Packers' wunderkind Eliot Wolf could extend father's winning legacy
GREEN BAY – Remove the last name. Ignore the bloodlines. There is no doubt Ron Wolf opened doors for his son, but the NFL doesn’t operate business on sentimentality.
You’re left with a scout who has evaluated NFL players for 25 years. An executive who has received four promotions in the past six years. A general manager candidate who has gotten more than one serious look for vacancies around the league in the past 12 months.
You’re also left with a 35-year-old born the same year as last season’s starting right guard. A wunderkind, perhaps, but someone who would become the youngest general manager in the league – by several years.
Put together, you understand why Eliot Wolf is both a serious contender to be the Packers' next general manager, but also not an obvious choice despite being the son of the man who resurrected the franchise in the early 1990s.
Here are 10 things to know about Eliot Wolf.
1. Son of a Hall of Famer: More than any other, the Wolf name has been an umbrella covering all Packers football operations for almost three decades. Eliot Wolf’s father, Ron Wolf, is the former Packers GM who traded for Brett Favre in 1992, sparking one of the longest runs of franchise contention in NFL history. The Packers have won two Super Bowls since Ron Wolf arrived in 1991. Eliot Wolf had a front-row seat while his father turned the Packers into a winner.
2. Presenter of a Hall of Famer: Eliot Wolf also had a front-row seat in Canton three summers ago. He presented his father when Ron Wolf was enshrined into the Pro Football Hall of Fame in August of 2015.
3. Titletown roots: Eliot Wolf, born March 21, 1982 in Oakland, Calif., was 9 when his father arrived in Green Bay. He has lived in Brown County ever since, except 3 1/2 years when he went south to attend college at the University of Miami. Wolf was a 2000 graduate of Notre Dame Academy. He resides in De Pere.
4. College years: While at Miami, Wolf earned a B.A. degree in English with an emphasis on creative writing. He also volunteered in the football office’s recruiting department. Wolf was on campus when coach Larry Coker led the Hurricanes to a national title in 2001.
5. The wunderkind: At age 35, Wolf would be the oldest player on the Packers' roster, but not by much. Right guard Jahri Evans, also born in 1982, is only five months younger than Wolf. Quarterback Aaron Rodgers is only 21 months younger. What he lacks in years, Wolf makes up for with NFL experience. He has spent most of his life evaluating NFL players. According to his bio on the Packers’ website, Wolf has been watching film with his father since he was 10. He wrote his first scouting report at age 14 for the Atlanta Falcons.

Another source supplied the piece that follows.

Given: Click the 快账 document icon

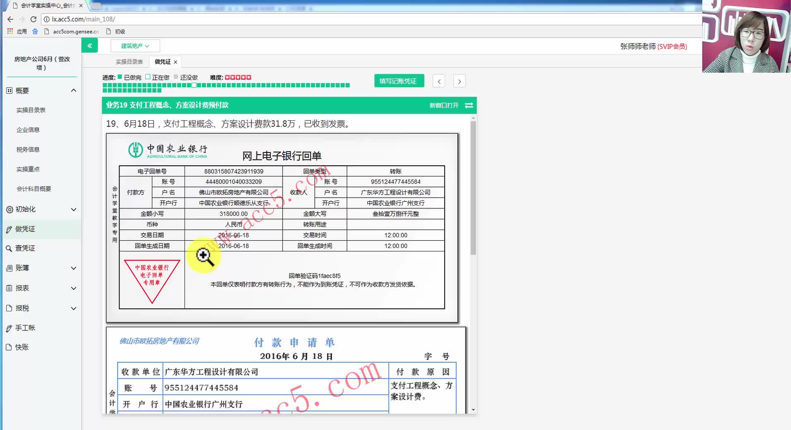Looking at the screenshot, I should click(9, 347).

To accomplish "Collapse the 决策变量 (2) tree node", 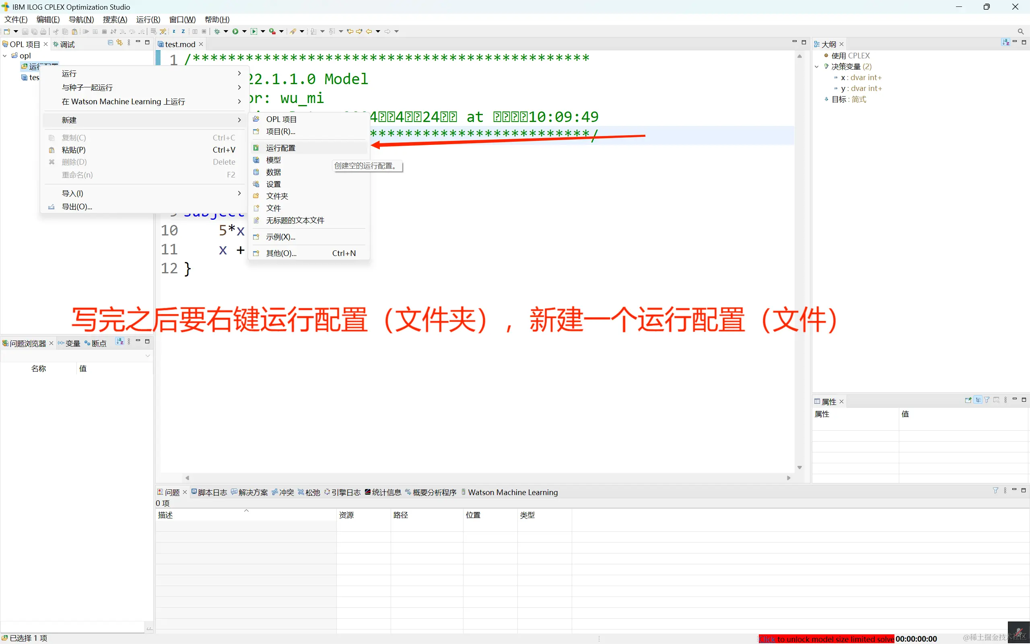I will 817,66.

6. Man of many promotions: Wolf graduated college one semester early so he could join the Packers' personnel department before the 2004 draft. He was hired by Mike Sherman as a pro personnel assistant, the same job Seattle Seahawks GM John Schneider and Oakland Raiders GM Reggie McKenzie started in with the Packers. Since then, he frequently has been promoted. Wolf became the Packers’ assistant director of pro personnel in 2008. He became the assistant director of player personnel in 2011, was promoted to director of pro personnel one year later, and in 2013 became the director of player personnel. Wolf now works as the Packers' director-football operations, a role he was promoted to following the 2015 season.
7. Scouting-driven duties: According to the team website, Wolf’s responsibilities as director-football operations include coordinating the pro and college football departments, as well as handling college and pro player evaluations. He oversees advance scouting during the season, evaluates potential free-agent targets and recommends player tryouts. It’s a scouting background similar to his father’s.

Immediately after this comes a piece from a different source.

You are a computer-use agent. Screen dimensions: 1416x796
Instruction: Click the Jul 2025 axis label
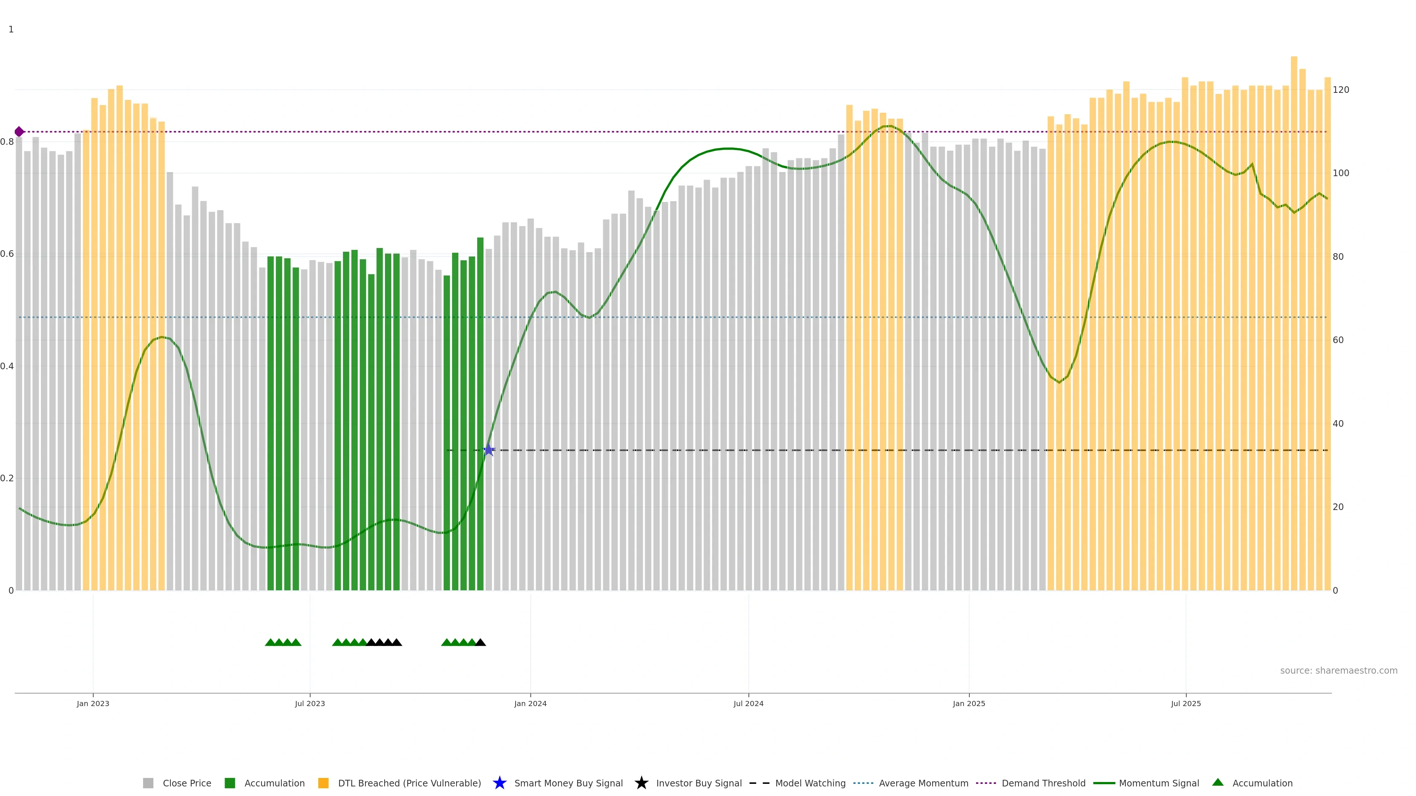pyautogui.click(x=1186, y=703)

8. No stranger to interviews: Wolf has been a hot name around the NFL when GM positions have opened. In the past year, he has interviewed for the Indianapolis Colts' opening as well as with the San Francisco 49ers. The Packers blocked him from interviewing with the Detroit Lions one year earlier.
9. Batting leadoff: Wolf was first to interview for the Packers' GM job vacated by Ted Thompson's shift into a senior adviser role. He would be the NFL’s youngest general manager, and substantially younger than his father when he came to Green Bay. The Packers hired Ron Wolf when he was 53.
10. Backup plans: It’s uncertain whether Eliot Wolf would stay with the Packers if not hired as the next GM. This would be the dream job for Wolf, the chance to continue his father’s legacy. But the Packers have had only three general managers since Ron Wolf arrived in 1991. If he’s passed over now, Eliot Wolf would know not to expect the GM job to open in Green Bay for some time. Perhaps he would decide it’s time to join another organization. One possibility could be GM John Dorsey’s staff in Cleveland. It’s a move longtime Packers senior personnel executive Alonzo Highsmith made earlier this week.